The United Kingdom emerged as Nigeria’s leading source of foreign investment in the third quarter of 2025, according to the National Bureau of Statistics (NBS).
Data from the NBS Capital Importation reports for Q2 and Q3—released via the agency’s X account on Monday—reveals that UK-originated capital hit $2.94 billion.
This represents a dominant 48.80% of the total capital imported during the period.
Other significant contributors included the United States, which provided $950.47 million (15.80%), and South Africa, accounting for $773.95 million (12.87%).
Additional significant inputs came from Mauritius at $451.46 million and the Netherlands at $282.90 million.
According to the NBS, these numbers, derived from the Central Bank of Nigeria, reflect new funds entering via commercial banking channels and do not incorporate other aspects of foreign direct investment, including profits reinvested locally.
The notable surge in capital imports during the third quarter points to a revival in interest from overseas investors, primarily fueled by quick-turnaround portfolio investments in areas like money market tools and state securities.

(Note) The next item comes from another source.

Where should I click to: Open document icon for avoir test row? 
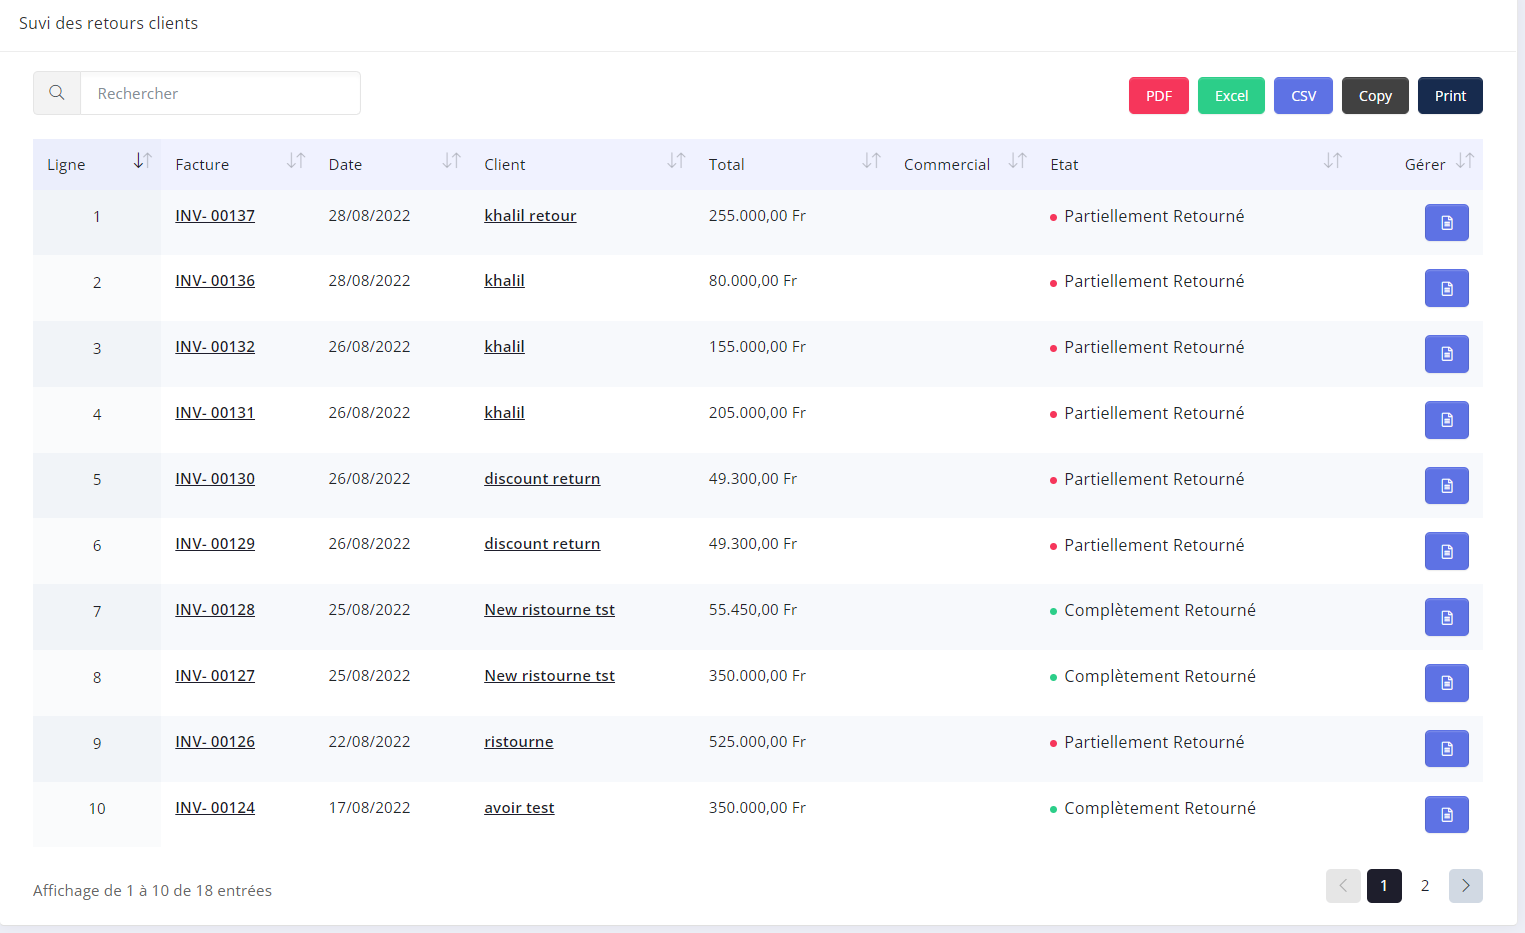tap(1446, 814)
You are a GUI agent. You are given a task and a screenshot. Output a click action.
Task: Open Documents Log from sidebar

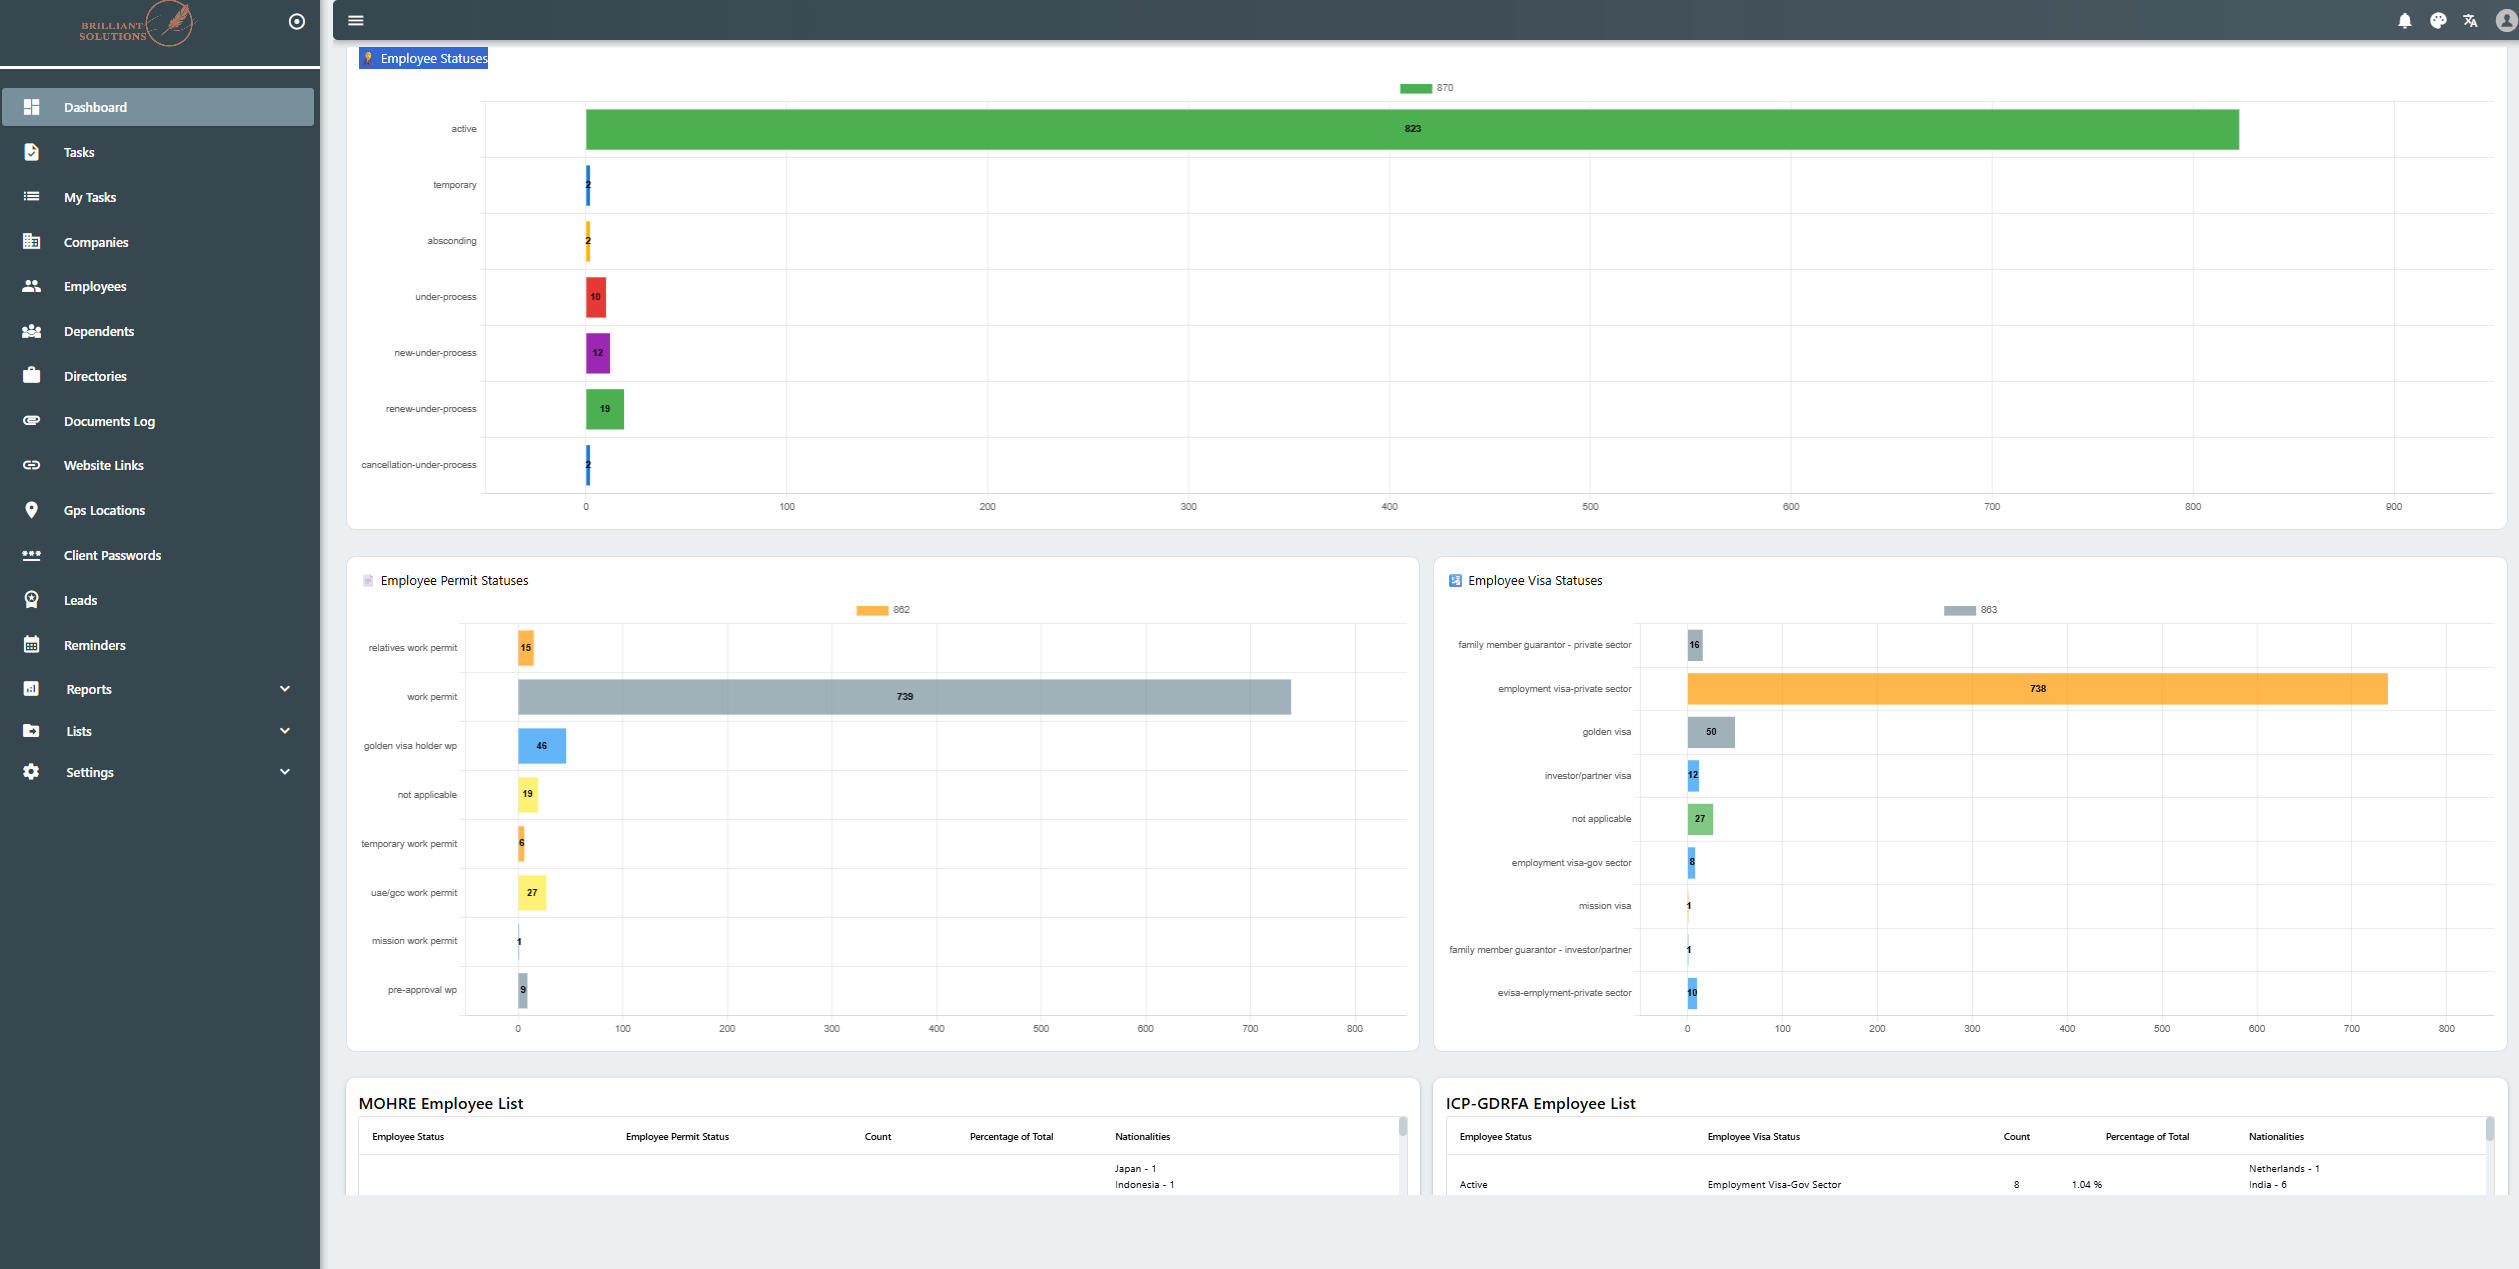(x=109, y=421)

Experts caution, though, that the limited portion dedicated to foreign direct investment indicates that enduring, value-adding funds are still overshadowed by more fluid, temporary placements.
This pattern emphasizes Nigeria’s increasing attractiveness for short-term investors, while stressing the importance of strategies aimed at drawing in stable, ongoing investments to support broader economic expansion.